--- Records supplied ---

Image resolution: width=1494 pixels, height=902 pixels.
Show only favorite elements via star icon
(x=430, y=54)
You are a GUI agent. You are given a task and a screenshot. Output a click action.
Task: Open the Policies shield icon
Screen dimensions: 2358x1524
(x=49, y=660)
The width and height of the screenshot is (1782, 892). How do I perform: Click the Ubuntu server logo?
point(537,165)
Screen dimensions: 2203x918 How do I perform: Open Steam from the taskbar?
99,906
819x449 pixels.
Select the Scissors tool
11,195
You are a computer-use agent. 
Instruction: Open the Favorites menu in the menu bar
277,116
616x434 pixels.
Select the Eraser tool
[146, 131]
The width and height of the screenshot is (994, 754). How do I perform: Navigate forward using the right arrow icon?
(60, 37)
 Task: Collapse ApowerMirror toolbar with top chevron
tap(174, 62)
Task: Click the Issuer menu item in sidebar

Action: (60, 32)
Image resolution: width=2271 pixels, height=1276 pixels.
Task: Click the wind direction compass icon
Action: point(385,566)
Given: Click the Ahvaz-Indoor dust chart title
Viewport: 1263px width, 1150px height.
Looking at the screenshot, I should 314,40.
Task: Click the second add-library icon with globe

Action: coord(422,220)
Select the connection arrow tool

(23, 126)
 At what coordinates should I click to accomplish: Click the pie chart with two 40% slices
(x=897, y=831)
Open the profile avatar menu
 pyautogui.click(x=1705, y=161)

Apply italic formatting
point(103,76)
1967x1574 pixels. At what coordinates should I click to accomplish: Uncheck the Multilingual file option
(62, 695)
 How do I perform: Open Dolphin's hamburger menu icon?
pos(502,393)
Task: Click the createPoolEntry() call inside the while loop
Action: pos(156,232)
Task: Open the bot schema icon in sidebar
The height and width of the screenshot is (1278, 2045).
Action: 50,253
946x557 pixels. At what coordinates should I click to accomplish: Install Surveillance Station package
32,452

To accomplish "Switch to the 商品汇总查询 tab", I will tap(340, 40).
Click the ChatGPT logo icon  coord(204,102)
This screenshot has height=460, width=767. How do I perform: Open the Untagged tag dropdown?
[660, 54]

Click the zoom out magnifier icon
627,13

---

Task = Only the lines from the one containing "The height and" through the last line of the records should appear, each written out exactly.

Solution to the exercise =
The height and width of the screenshot is (1278, 2045).
Action: 50,253
946x557 pixels. At what coordinates should I click to accomplish: Install Surveillance Station package
32,452

To accomplish "Switch to the 商品汇总查询 tab", I will tap(340, 40).
Click the ChatGPT logo icon  coord(204,102)
This screenshot has height=460, width=767. How do I perform: Open the Untagged tag dropdown?
[660, 54]

Click the zoom out magnifier icon
627,13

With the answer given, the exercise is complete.